— START OF PROVIDED DATA —
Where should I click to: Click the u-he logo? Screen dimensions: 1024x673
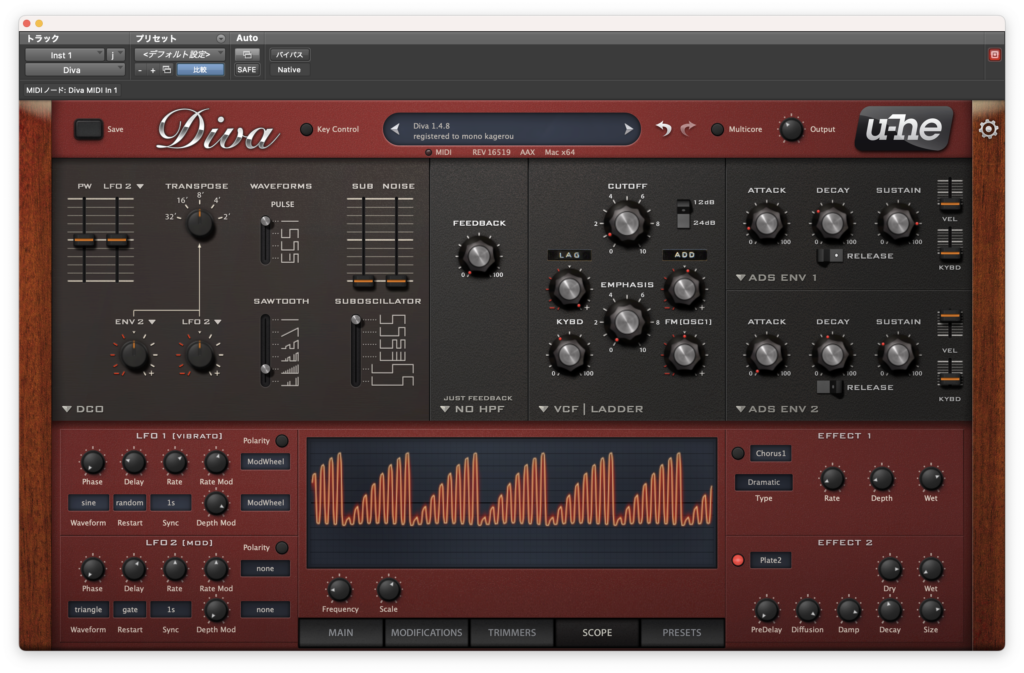click(x=904, y=128)
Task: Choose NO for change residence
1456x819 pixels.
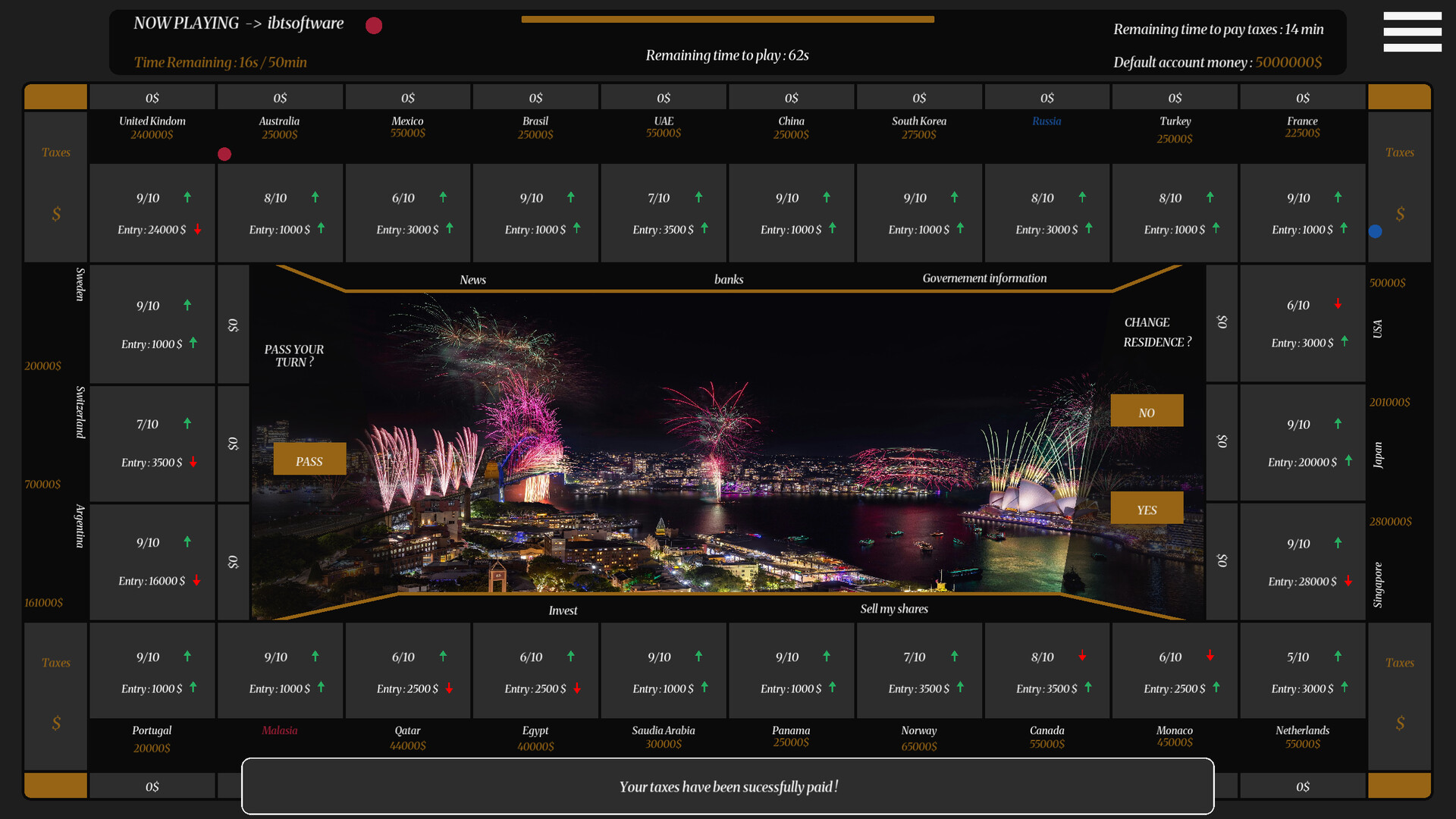Action: click(x=1147, y=411)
— END OF PROVIDED DATA —
**WHAT YOU SHOULD DO:**
In the listing, replace "logo" with "icon" and leave everything else unchanged. Write out the whole listing without the pictures.

**TASK RESPONSE:**
Where should I click to: Click the u-he icon? Screen dimensions: 1024x673
click(x=904, y=128)
Task: Choose NO for change residence
1456x819 pixels.
Action: click(x=1147, y=411)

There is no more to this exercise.